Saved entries
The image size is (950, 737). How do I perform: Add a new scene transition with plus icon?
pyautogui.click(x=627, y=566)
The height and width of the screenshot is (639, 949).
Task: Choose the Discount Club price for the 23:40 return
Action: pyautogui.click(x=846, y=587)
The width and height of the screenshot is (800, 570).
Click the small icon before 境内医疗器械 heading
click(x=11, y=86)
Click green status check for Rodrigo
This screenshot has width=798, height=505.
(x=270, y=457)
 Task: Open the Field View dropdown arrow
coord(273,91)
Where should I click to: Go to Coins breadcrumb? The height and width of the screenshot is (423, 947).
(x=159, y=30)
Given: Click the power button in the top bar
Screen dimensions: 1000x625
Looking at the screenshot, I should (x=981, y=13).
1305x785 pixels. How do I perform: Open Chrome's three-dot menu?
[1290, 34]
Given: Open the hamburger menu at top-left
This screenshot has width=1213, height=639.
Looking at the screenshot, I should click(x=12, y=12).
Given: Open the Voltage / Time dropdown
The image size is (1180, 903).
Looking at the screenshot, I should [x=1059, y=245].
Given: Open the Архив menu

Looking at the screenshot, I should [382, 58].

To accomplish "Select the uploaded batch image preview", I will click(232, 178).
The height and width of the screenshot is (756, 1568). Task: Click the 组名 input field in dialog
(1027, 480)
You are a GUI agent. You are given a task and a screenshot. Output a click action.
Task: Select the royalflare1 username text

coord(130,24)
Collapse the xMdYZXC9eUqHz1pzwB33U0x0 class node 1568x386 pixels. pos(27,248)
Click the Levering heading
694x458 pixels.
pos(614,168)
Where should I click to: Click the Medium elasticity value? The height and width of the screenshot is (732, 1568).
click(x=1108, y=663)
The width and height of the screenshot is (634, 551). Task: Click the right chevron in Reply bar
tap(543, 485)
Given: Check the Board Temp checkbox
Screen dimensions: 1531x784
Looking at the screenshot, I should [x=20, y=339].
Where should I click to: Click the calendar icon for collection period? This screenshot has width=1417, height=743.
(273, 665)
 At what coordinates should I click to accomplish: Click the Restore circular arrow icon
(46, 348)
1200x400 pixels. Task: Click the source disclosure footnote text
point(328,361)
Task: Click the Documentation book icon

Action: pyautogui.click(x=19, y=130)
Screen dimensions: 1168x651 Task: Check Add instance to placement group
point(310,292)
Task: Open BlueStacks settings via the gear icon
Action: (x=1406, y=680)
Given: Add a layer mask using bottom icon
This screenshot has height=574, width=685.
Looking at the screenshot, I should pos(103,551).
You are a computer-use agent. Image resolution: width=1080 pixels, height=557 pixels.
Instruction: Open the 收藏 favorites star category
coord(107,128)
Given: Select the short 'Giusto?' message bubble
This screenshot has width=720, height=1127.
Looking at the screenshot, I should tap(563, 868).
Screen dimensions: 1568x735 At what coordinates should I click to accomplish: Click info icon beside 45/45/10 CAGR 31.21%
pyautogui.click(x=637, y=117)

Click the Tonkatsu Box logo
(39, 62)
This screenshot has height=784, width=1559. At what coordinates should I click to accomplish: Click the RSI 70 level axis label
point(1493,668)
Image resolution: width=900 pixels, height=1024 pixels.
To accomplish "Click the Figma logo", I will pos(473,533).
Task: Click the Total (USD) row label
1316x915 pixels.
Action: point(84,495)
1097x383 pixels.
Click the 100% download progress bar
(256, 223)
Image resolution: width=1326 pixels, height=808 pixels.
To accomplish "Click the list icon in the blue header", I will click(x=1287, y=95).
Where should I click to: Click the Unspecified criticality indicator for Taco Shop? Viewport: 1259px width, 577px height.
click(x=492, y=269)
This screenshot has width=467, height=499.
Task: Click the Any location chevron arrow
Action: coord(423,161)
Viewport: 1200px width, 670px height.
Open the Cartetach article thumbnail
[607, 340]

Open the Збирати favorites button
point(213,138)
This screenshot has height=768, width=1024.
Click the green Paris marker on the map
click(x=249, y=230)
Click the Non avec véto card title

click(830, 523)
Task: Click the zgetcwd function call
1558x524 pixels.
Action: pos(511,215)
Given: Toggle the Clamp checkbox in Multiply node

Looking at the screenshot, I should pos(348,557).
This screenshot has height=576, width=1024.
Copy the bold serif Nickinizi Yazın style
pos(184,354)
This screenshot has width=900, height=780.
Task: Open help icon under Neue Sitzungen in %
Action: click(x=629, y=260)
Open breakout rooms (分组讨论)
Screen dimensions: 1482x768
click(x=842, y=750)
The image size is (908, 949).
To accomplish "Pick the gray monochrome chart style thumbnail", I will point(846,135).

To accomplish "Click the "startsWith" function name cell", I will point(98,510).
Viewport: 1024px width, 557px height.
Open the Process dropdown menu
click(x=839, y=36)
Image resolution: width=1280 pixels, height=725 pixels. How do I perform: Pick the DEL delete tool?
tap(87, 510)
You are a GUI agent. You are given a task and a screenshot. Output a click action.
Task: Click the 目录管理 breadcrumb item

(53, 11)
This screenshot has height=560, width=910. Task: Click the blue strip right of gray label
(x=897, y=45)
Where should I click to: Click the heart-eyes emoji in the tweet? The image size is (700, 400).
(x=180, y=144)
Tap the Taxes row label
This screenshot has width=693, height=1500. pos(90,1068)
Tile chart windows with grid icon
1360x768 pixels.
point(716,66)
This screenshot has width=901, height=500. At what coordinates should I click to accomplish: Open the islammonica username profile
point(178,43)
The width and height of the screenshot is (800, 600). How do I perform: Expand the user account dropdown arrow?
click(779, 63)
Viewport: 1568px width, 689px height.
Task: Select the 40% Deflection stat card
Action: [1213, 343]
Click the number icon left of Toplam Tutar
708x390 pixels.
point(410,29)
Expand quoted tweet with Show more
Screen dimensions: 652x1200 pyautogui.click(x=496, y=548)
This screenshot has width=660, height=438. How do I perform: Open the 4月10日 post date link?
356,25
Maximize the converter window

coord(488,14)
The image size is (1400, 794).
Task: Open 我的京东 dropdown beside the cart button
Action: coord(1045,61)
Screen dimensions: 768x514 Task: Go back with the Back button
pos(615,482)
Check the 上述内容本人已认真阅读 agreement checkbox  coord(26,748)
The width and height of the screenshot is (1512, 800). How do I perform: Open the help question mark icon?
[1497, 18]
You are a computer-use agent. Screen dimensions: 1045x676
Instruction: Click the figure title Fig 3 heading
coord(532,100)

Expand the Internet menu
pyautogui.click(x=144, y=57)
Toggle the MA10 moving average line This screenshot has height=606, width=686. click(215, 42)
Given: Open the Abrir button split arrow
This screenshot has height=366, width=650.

WORK INSTRUCTIONS
From the records above, pick out and copy each line holding the word "will".

RESULT OF THIS TASK
To accomplish "Select the uploaded batch image preview", I will click(232, 178).
To accomplish "Click the Figma logo", I will pos(473,533).
To accomplish "Click the list icon in the blue header", I will click(x=1287, y=95).
To accomplish "Pick the gray monochrome chart style thumbnail", I will point(846,135).
To accomplish "Click the "startsWith" function name cell", I will point(98,510).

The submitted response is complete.